Nyhart and others pointed to Arizona, which has publicly financed elections for candidates seeking state office, as an example of what might be done at the federal level. Joe Bernick, who heads up the Salt of the Earth Labor College in Phoenix, Ariz., agrees with those who say, “Clean Election” laws are not the be-all and end-all of election reform.
“I’m concerned that many liberals think this reform – and it is progressive – will make all the difference in election campaigns and are, therefore, letting down their guard.”
He said the law “is meaningless” unless it is accompanied by a “a well-organized get out the vote campaign” by a coalition of progressive forces to counter the cash that will now be pouring into GOP coffers.”
Bernick told the World the system “works best” in legislative races and in secondary state offices like treasurer. The Arizona law, which was passed as an initiative measure in 1988, requires a candidate for the legislature to collect five dollars each from 200 contributors in order to qualify for $15,000 in state money for their primary election campaign and $25,000 for the general election.
Although many candidates opted for private financing in 2000 because of an unresolved legal challenge to the law, Bernick expects almost all candidates for the legislature and most candidates for statewide office to rely on public funds for their campaigns this year.

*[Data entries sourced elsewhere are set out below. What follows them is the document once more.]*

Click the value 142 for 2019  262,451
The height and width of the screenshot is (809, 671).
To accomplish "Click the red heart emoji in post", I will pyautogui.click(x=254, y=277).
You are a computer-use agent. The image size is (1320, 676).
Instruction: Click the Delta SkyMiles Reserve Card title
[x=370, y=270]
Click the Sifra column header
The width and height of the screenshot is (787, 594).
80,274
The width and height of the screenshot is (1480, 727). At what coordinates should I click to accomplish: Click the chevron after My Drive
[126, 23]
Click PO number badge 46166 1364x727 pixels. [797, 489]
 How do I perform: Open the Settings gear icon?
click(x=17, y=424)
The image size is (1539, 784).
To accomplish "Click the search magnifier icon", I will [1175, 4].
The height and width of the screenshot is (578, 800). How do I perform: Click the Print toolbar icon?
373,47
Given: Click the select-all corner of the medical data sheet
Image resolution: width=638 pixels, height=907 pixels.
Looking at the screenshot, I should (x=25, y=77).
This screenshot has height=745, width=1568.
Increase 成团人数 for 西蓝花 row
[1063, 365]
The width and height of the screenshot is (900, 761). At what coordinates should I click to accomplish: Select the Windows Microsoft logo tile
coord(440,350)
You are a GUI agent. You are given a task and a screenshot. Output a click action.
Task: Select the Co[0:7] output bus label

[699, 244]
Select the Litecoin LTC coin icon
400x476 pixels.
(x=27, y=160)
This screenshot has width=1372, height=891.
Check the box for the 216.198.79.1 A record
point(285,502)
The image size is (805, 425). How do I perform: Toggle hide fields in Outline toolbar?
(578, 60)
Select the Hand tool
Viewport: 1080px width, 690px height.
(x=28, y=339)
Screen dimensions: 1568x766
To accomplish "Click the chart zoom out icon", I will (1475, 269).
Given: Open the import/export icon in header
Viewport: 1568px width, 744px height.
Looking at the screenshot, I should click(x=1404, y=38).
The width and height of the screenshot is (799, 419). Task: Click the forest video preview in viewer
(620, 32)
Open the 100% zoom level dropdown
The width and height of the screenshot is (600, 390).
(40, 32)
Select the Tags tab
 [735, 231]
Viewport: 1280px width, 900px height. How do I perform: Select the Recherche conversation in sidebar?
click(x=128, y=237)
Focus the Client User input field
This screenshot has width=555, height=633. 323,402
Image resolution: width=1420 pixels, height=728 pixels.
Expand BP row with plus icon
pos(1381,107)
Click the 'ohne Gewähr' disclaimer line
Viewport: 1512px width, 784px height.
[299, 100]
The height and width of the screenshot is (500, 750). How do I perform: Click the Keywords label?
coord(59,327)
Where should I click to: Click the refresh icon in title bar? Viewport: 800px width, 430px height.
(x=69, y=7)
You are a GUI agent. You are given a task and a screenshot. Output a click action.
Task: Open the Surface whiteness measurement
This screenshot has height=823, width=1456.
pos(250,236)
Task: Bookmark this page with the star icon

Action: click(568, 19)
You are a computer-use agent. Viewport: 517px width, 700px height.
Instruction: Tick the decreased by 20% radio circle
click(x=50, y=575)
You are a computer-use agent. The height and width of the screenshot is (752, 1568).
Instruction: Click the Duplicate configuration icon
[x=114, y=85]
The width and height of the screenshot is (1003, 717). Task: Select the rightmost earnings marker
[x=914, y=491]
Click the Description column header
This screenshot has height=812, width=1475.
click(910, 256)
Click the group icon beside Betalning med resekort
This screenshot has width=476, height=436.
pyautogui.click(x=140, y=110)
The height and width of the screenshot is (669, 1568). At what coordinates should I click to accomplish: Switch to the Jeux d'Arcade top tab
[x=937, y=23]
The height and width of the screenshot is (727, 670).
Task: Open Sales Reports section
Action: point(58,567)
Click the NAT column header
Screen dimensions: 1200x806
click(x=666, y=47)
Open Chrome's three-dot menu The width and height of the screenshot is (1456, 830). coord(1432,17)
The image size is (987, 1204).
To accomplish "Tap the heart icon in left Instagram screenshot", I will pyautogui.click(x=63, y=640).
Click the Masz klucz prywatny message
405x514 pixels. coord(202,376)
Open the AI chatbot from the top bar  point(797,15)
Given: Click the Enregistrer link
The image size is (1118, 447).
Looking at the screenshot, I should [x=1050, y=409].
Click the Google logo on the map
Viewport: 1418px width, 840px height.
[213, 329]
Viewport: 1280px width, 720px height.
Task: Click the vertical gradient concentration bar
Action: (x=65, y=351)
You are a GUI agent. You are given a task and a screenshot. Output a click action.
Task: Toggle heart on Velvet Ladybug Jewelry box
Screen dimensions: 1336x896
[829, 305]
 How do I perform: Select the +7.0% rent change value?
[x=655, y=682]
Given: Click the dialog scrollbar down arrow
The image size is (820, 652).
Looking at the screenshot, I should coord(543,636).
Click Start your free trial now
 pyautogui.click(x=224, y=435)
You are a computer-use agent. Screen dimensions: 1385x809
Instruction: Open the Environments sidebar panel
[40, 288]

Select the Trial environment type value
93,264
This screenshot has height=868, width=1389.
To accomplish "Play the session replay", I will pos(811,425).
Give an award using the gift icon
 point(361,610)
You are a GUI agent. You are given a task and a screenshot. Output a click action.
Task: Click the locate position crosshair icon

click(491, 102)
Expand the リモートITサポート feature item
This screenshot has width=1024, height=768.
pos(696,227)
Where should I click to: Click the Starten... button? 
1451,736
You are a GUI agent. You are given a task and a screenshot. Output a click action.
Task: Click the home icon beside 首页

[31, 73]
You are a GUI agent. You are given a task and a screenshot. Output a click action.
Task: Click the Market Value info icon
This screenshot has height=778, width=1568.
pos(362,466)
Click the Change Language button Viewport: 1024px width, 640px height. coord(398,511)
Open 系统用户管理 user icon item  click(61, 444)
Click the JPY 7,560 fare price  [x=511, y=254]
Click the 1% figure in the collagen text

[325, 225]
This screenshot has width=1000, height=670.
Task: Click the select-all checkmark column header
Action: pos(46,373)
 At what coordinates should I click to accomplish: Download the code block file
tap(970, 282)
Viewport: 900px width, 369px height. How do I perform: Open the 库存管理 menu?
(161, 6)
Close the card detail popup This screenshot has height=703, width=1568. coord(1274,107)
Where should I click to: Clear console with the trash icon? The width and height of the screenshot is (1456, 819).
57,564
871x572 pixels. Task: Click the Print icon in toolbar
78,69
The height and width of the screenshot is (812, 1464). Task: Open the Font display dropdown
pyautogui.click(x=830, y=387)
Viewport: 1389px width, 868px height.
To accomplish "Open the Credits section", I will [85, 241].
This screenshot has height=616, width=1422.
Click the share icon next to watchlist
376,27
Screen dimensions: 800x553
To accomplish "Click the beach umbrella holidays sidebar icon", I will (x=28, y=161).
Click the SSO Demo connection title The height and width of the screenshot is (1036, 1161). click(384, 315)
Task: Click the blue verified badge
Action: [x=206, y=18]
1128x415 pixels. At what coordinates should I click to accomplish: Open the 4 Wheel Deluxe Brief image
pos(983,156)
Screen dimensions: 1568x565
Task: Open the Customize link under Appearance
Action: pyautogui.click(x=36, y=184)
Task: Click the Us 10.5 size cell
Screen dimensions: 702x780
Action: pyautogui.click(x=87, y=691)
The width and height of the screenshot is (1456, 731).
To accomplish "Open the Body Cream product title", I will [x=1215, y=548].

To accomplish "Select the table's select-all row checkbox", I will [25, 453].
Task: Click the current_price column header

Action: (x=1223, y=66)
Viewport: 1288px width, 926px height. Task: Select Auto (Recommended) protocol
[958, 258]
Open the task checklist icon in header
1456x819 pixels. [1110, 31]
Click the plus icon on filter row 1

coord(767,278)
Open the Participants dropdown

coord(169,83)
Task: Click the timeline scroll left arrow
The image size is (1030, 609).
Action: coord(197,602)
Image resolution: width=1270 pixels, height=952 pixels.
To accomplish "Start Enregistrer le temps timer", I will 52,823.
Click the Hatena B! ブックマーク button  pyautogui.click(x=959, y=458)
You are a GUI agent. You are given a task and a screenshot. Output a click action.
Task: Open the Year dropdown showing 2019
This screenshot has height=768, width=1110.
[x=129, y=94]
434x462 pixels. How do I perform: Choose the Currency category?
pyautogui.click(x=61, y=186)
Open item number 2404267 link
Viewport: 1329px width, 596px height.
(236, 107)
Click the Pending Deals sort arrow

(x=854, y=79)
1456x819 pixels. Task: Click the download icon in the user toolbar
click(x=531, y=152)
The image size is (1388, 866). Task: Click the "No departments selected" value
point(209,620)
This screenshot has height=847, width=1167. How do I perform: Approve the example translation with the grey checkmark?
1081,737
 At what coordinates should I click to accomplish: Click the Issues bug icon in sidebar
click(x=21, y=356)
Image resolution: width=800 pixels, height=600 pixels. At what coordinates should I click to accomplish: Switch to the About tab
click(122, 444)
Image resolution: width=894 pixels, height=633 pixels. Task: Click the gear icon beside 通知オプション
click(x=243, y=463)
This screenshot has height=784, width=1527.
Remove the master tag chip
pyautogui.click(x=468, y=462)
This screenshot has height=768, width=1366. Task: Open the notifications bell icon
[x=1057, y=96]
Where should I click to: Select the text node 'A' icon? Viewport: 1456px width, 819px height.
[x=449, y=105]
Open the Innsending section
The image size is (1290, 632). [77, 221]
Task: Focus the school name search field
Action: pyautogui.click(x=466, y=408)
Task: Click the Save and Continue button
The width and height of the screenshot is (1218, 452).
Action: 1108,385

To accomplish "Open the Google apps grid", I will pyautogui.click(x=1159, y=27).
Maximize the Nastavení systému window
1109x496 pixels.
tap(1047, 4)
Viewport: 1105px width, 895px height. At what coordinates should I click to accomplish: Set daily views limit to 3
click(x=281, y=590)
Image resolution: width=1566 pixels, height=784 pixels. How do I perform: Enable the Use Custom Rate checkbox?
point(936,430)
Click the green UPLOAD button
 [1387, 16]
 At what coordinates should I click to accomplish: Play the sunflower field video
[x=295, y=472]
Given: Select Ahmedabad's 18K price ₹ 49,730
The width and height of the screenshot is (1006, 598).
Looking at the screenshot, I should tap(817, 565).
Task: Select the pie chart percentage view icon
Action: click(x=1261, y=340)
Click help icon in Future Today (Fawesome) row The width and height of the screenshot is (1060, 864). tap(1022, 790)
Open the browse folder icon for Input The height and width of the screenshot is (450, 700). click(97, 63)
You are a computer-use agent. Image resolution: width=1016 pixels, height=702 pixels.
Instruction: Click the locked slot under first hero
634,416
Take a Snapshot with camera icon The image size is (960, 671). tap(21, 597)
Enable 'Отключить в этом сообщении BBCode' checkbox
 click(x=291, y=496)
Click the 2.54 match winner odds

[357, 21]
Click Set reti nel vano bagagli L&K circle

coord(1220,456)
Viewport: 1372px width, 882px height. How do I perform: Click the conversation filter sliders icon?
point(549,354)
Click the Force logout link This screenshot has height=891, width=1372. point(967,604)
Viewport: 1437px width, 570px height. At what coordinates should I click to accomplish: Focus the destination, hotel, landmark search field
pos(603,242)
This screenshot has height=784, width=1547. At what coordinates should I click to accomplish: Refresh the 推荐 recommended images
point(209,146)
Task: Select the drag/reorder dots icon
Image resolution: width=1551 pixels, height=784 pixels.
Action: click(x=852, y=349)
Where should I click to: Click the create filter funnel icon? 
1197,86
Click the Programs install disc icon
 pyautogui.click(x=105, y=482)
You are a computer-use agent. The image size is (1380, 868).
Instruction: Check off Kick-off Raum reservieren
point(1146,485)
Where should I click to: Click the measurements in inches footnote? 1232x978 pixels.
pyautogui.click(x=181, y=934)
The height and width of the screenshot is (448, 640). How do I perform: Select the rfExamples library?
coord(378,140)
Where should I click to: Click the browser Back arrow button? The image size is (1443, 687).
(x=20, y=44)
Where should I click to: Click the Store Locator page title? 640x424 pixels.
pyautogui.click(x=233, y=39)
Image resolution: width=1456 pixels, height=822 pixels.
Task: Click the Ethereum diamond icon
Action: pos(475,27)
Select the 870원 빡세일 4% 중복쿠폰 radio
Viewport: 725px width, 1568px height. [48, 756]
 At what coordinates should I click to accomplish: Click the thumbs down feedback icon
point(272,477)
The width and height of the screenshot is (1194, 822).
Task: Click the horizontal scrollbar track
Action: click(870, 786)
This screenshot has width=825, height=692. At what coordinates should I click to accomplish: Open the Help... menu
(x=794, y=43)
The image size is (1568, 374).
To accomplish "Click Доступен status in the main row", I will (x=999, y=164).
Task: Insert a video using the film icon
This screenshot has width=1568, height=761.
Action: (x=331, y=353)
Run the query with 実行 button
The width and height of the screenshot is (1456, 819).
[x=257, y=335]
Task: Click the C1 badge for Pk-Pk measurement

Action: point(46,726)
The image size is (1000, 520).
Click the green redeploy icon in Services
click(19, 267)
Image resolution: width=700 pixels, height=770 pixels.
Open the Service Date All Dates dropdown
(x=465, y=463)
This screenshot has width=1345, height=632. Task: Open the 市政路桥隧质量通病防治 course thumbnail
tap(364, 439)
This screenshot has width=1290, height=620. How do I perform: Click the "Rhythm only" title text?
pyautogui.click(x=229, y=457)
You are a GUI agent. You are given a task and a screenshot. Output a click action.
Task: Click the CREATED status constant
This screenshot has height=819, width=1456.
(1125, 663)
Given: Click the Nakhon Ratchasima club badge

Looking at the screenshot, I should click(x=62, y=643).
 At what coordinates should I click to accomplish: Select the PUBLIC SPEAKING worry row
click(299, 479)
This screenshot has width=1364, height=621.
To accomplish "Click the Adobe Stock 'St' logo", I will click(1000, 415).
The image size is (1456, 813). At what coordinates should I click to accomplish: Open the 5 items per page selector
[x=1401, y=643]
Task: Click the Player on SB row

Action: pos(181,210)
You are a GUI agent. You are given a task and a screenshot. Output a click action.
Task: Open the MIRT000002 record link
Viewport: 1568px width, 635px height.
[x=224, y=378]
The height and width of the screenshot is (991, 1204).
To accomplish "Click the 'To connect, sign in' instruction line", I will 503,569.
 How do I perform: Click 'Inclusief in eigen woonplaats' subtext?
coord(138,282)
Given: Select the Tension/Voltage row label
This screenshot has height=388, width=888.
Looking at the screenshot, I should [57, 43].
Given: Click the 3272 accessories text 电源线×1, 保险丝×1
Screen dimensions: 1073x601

Joelle Fishman, chair of the Communist Party’s Political Action Commission, says public financing of elections will help increase representation of working people in city councils, state legislatures and Congress. “If Congress were a majority of working people, priorities in our country would change dramatically,” she told the World. “Then we could talk seriously about such demands as publicly run energy and steel industries, rebuilding the nation’s infrastructure and creation of good jobs with union rights and affirmative action. We could fight more effectively for a fair tax system, a decent public health system and ending poverty.”